Work to complete: Which of the lines below mention the word "value"? Pull each one out.

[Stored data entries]

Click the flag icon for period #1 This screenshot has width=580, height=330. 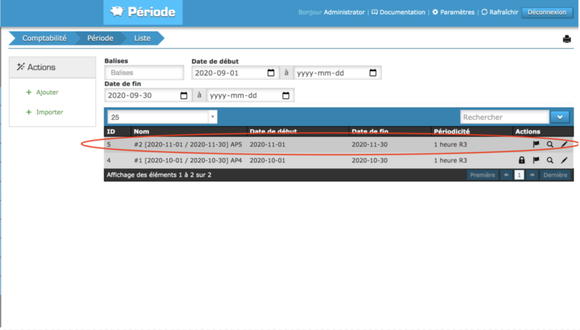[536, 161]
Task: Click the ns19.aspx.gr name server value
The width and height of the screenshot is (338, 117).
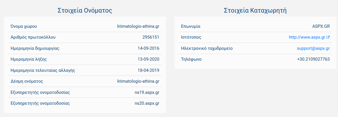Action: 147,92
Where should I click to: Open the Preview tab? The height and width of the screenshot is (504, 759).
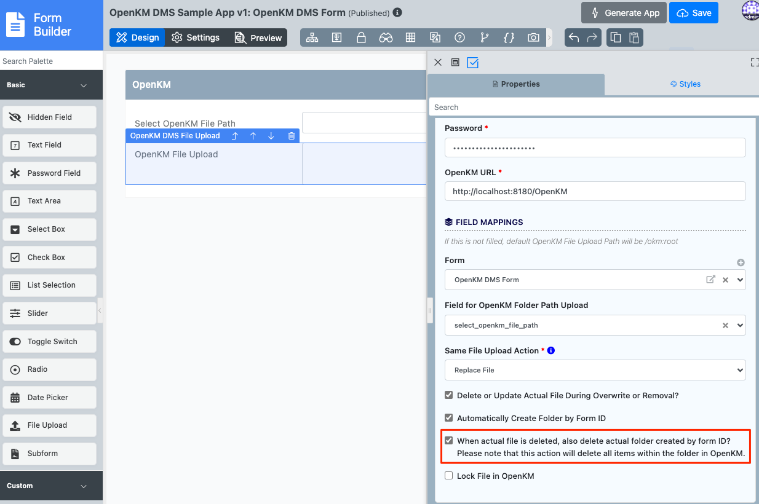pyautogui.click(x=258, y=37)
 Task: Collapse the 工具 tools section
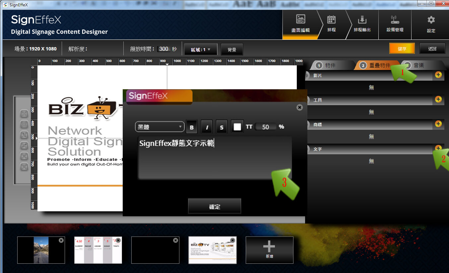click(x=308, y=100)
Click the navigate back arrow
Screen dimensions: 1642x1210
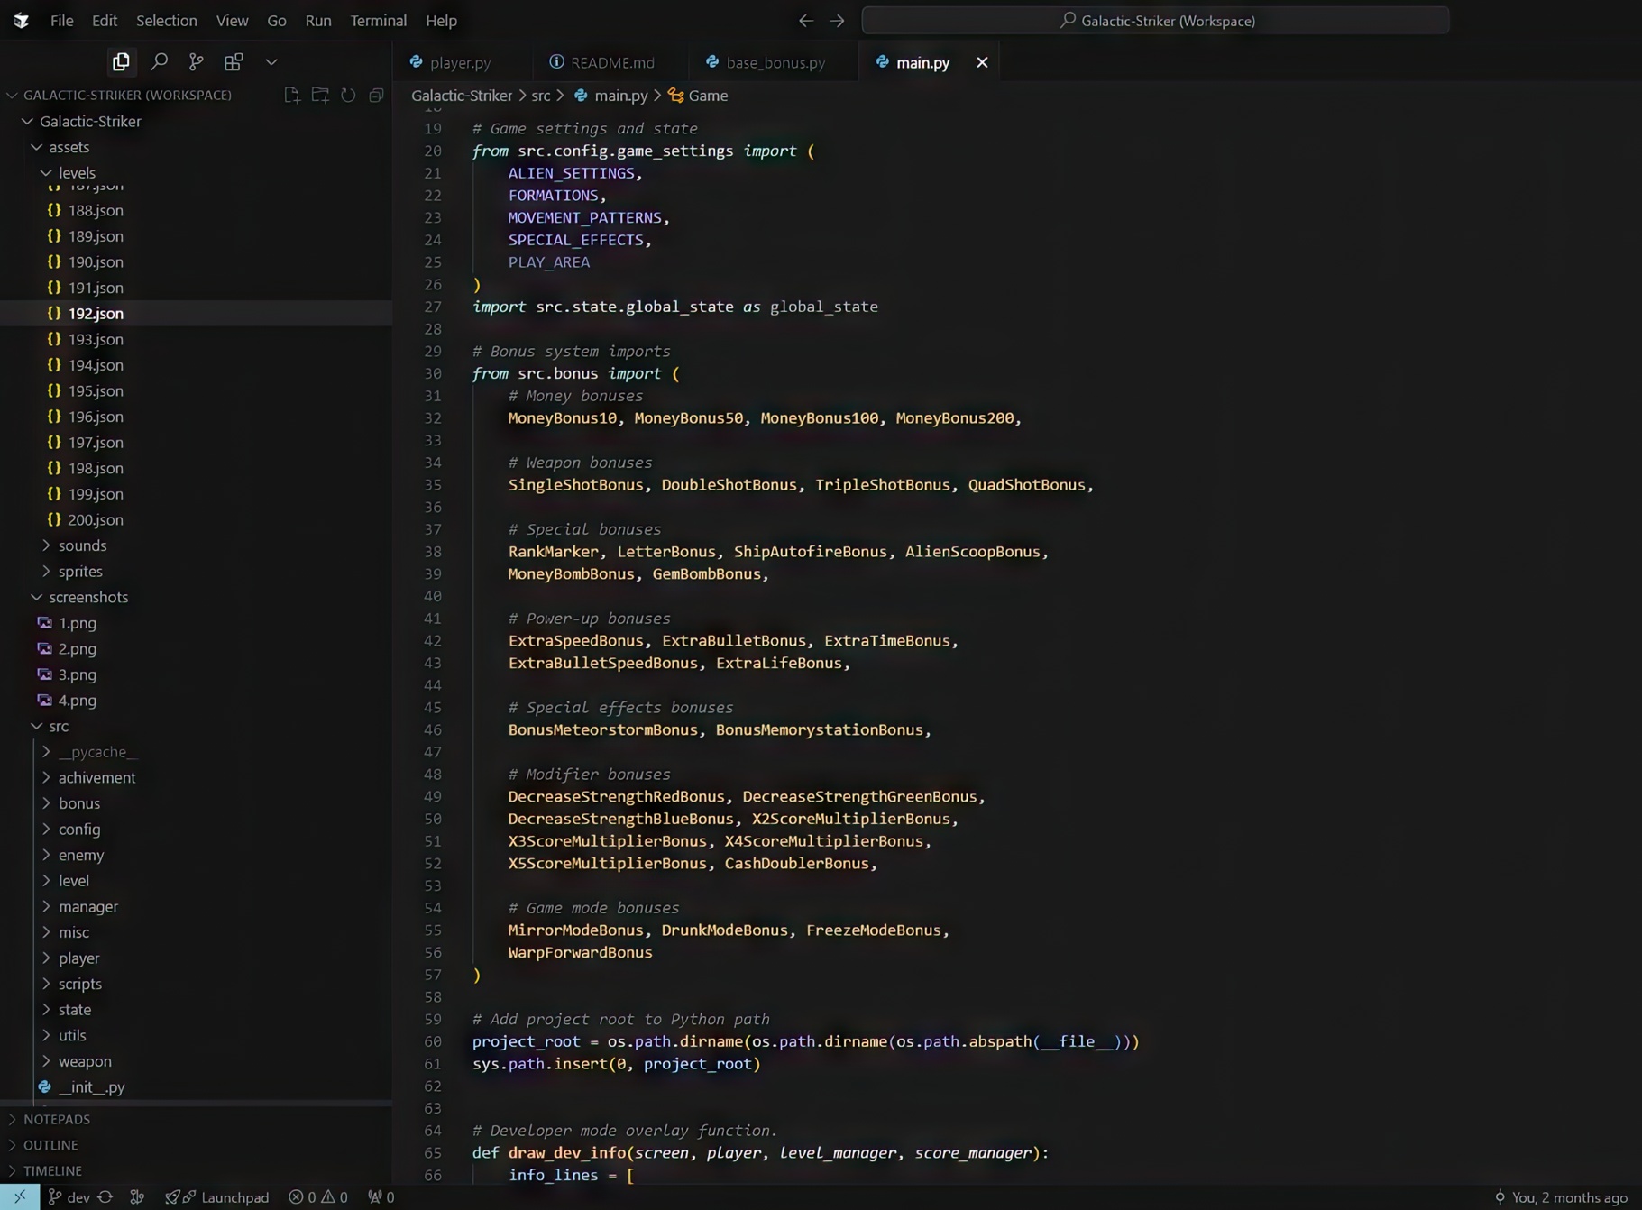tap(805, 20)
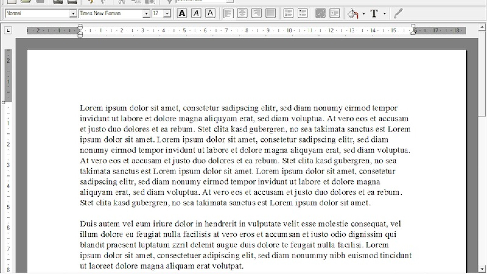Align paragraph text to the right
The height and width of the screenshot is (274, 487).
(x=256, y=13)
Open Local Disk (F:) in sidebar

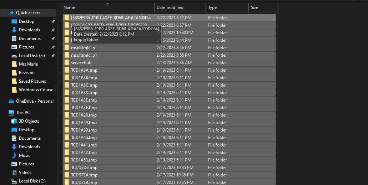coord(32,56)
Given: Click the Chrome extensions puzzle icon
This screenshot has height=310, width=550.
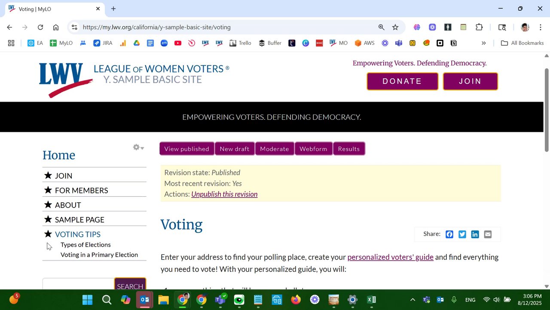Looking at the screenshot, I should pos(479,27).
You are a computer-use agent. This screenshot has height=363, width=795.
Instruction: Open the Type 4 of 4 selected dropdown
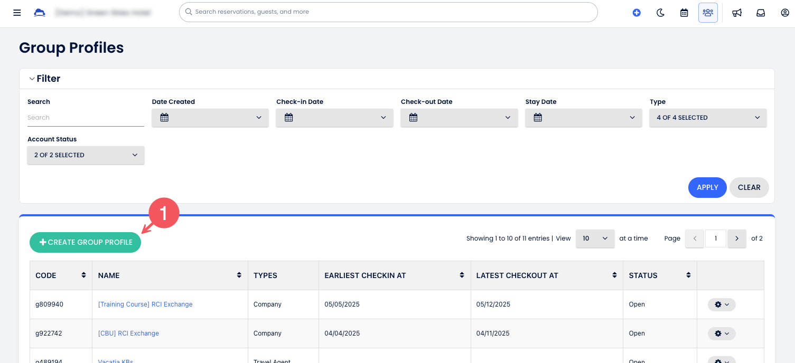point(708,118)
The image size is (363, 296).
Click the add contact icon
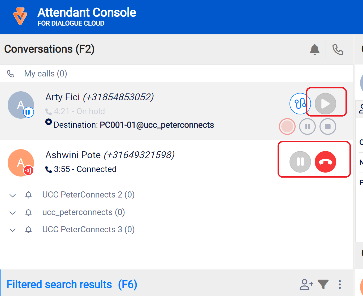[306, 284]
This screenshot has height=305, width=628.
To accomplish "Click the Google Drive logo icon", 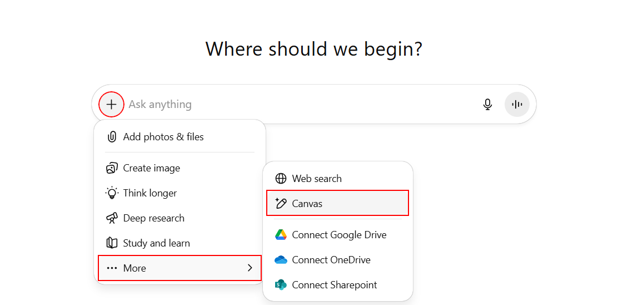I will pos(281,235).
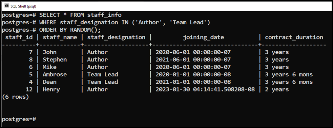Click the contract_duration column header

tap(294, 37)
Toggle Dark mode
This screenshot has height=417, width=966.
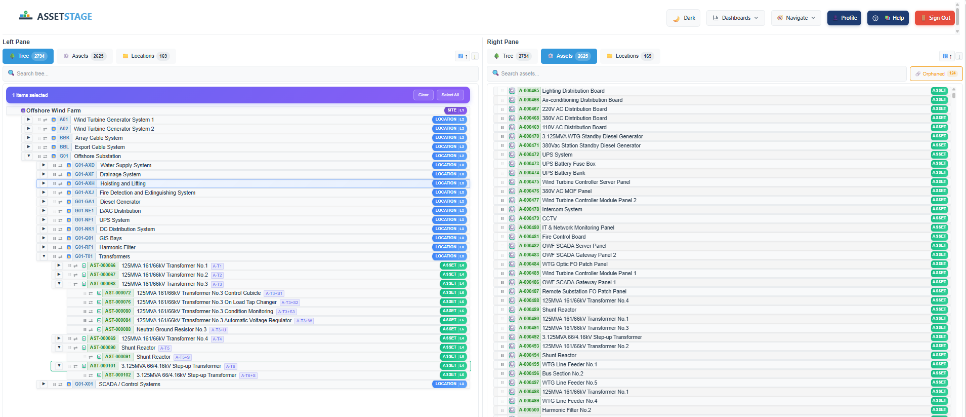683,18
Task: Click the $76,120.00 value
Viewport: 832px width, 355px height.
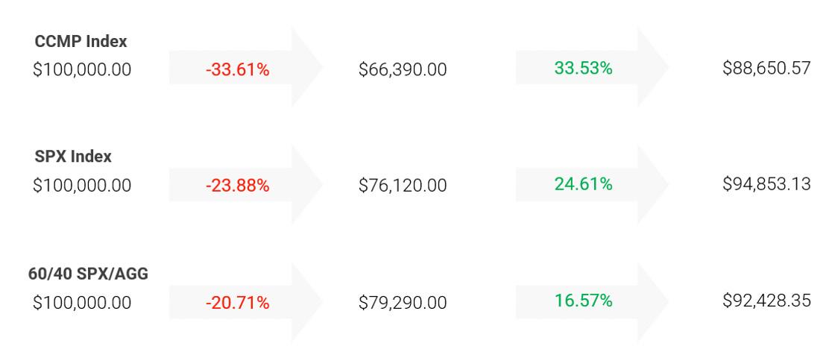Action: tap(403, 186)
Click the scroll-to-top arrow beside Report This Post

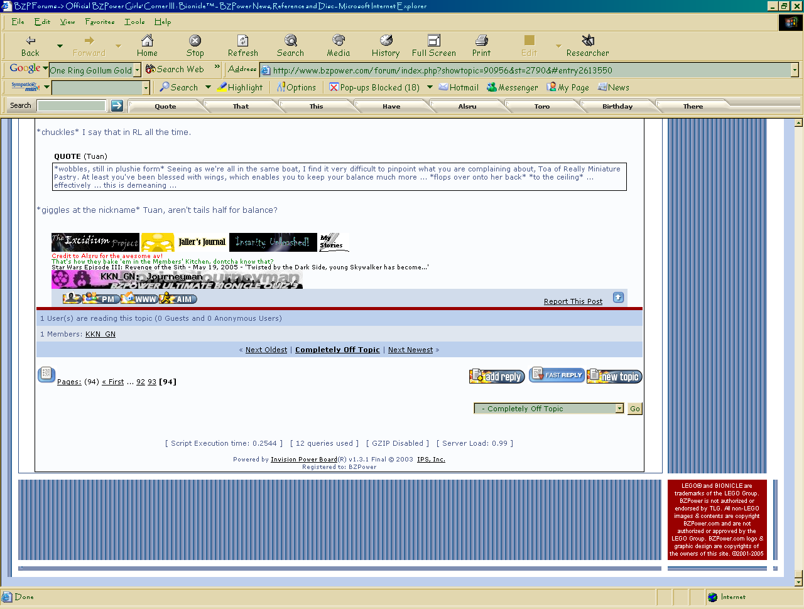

Written response:
Task: Click the ns19.aspx.gr name server value
Task: Click the $76,120.00 value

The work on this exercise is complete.